Effectiveness of Machine Learning for COVID-19 Patient Mortality Prediction Using WEKA

Husnul Khuluq, Prasandhya Astagiri Yusuf, Dyah Aryani Perwitasari

Abstract


Timely detection of patients with a high mortality risk in coronavirus disease 2019 (COVID-19) can substantially improve triage, bed allocation, time reduction, and potential outcomes. A potential solution is using machine learning (ML) algorithms to predict mortality in COVID-19 hospitalized patients. The study's objective was to create and verify individual risk assessments for mortality using anonymous demographic, clinical, and laboratory findings at admission, as well as to assess the possibility of death using machine learning. We used a standardized format and electronic medical records. Data from 2,313 patients were collected from two Muhammadiyah hospitals from January 2020 to July 2022. Utilizing each patient's clinical manifestation state at admission and laboratory parameters, 24 demographic, clinical, and laboratory results were studied.
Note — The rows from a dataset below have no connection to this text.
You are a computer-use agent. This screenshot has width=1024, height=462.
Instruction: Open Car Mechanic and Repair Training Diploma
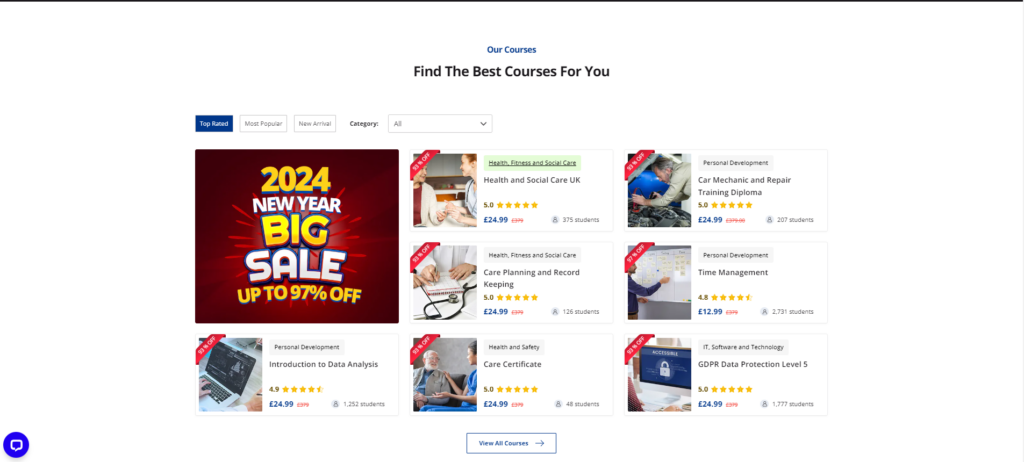744,186
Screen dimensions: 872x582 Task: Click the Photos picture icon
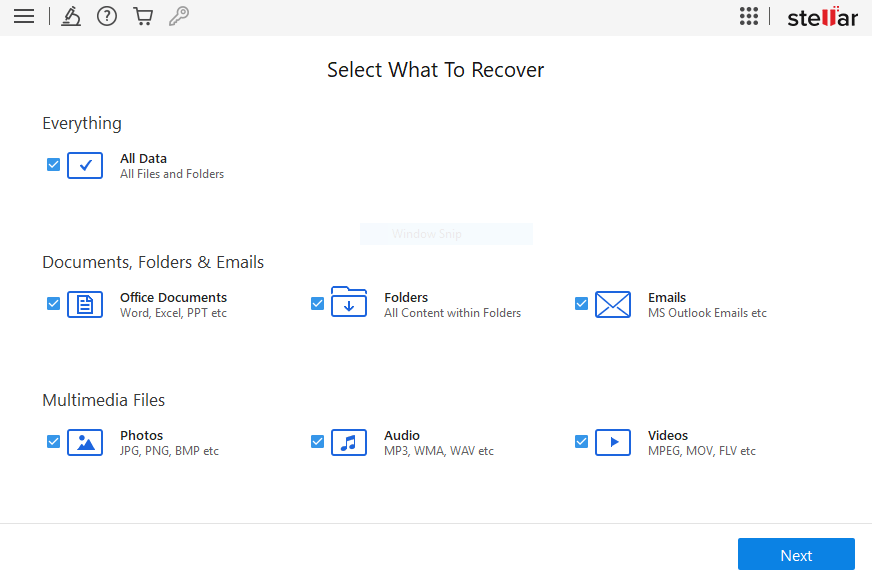[x=85, y=442]
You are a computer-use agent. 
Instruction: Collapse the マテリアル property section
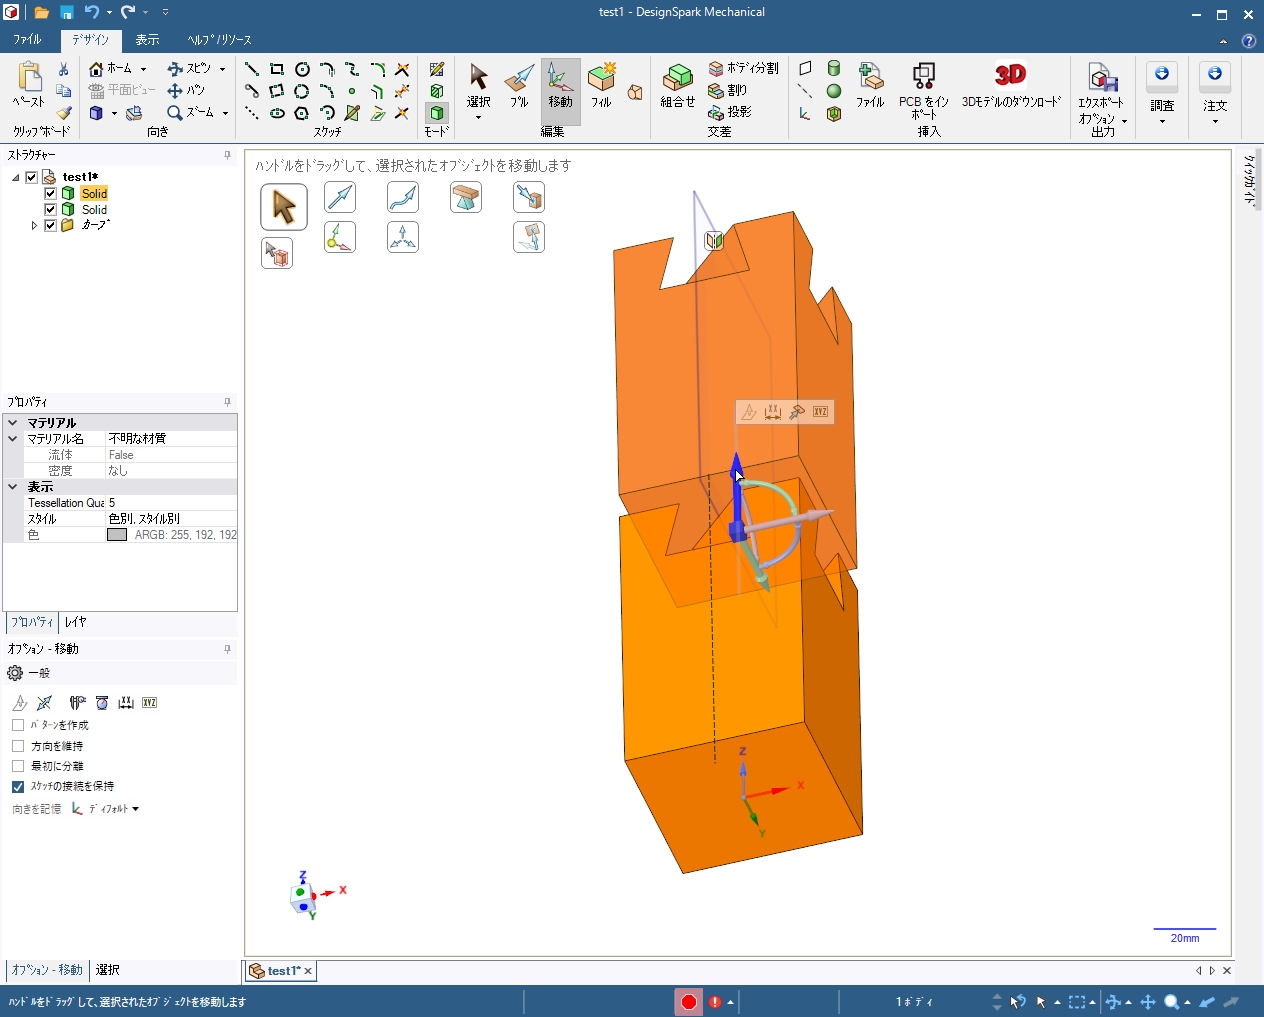point(13,423)
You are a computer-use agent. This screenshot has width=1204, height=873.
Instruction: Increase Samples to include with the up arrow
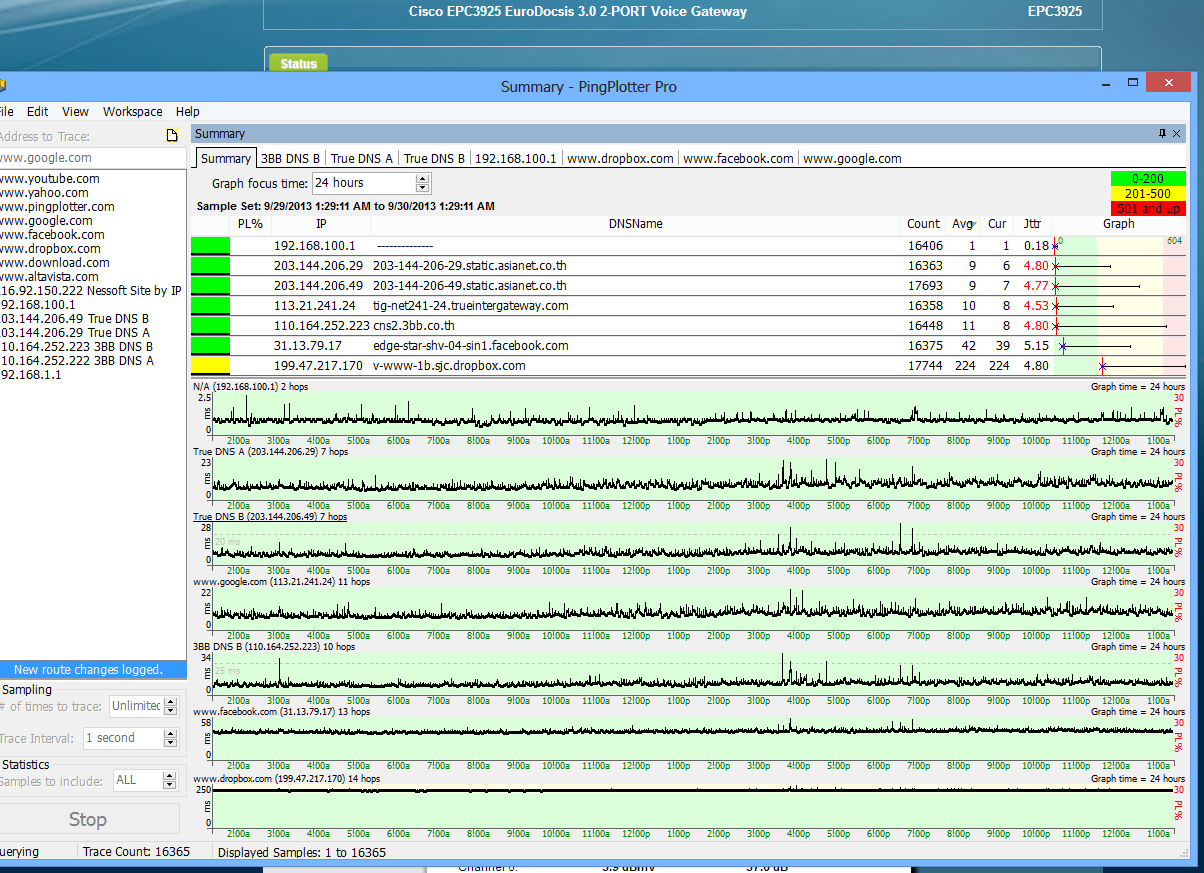coord(170,775)
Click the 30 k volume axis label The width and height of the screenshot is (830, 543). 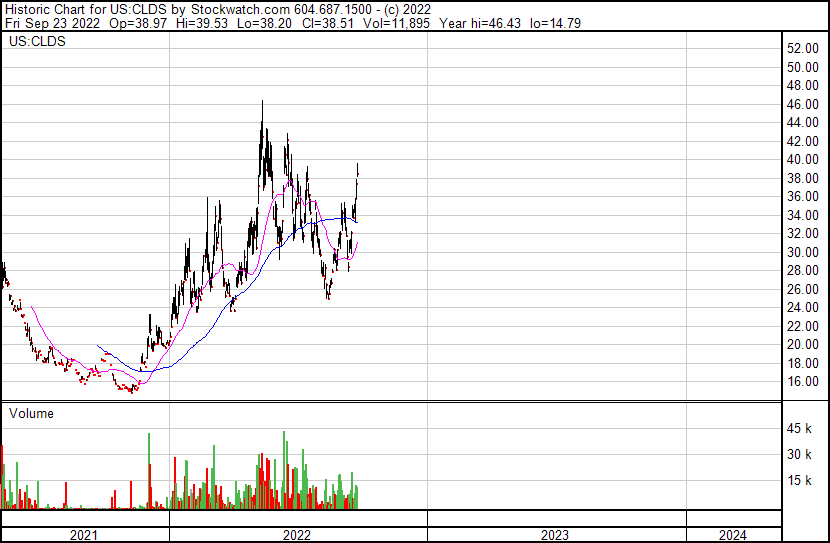click(799, 454)
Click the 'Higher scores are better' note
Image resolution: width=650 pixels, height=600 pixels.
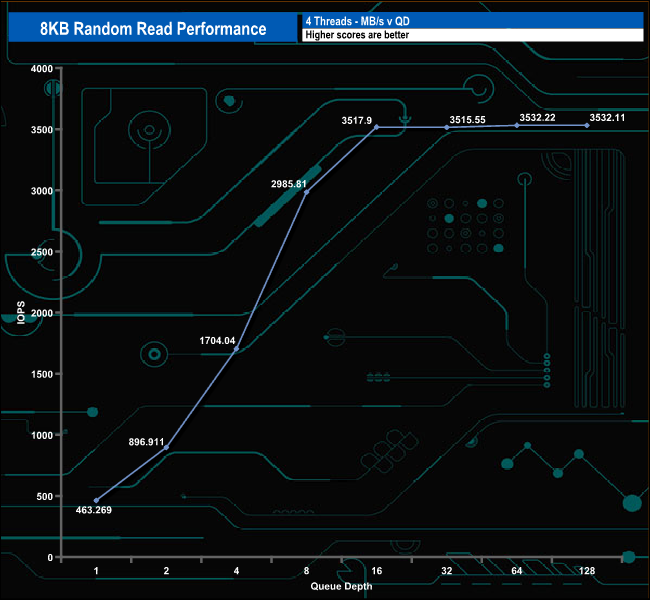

The algorithms analyzed were AdaBoost, logistic regression, random forest, support vector machine, naïve Bayes, and decision tree, which were applied through WEKA version 3.8.6. Random forest performed better than the other machine learning techniques, with precision, sensitivity, receiver operating characteristic (ROC), and accuracy of 78.6%, 78.7%, 85%, and 78.65%, respectively. The three top predictors were septic shock (OR=21.518, 95% CI=4.933–93.853), respiratory failure (OR=15.503, 95% CI=8.507–28.254), and D-dimer (OR=3.288, 95% CI=2.510–4.306). Machine learning–based predictive models, especially the random forest algorithm, may make it easier to identify patients at high risk of death and guide physicians' appropriate interventions.


Keywords


Data mining; inpatient mortality; machine learning algorithm; prediction model

Full Text:

PDF

References


Centers for Disease Control and Prevention. COVID data tracker [Internet]. Atlanta: Centers for Disease Control and Prevention; 2023 [cited 2023 April 10]. Available from: https://covid.cdc.gov/covid-data-tracker.

Singhal T. A review of coronavirus disease-2019 (COVID-19). Indian J Pediatr. 2020;87(4):281–6.

Cucinotta D, Vanelli M. WHO declares COVID-19 a pandemic. Acta Biomed. 2020;91(1):157–60.

Cascella M, Rajnik M, Aleem A, Dulebohn SC DNR. Features, evaluation, and treatment of coronavirus. In: StatPearls [Internet]. Treasure Island (FL): StatPearls Publishing; 2023 [cited 2023 April 20]. Available from: https://www.ncbi.nlm.nih.gov/books/NBK554776.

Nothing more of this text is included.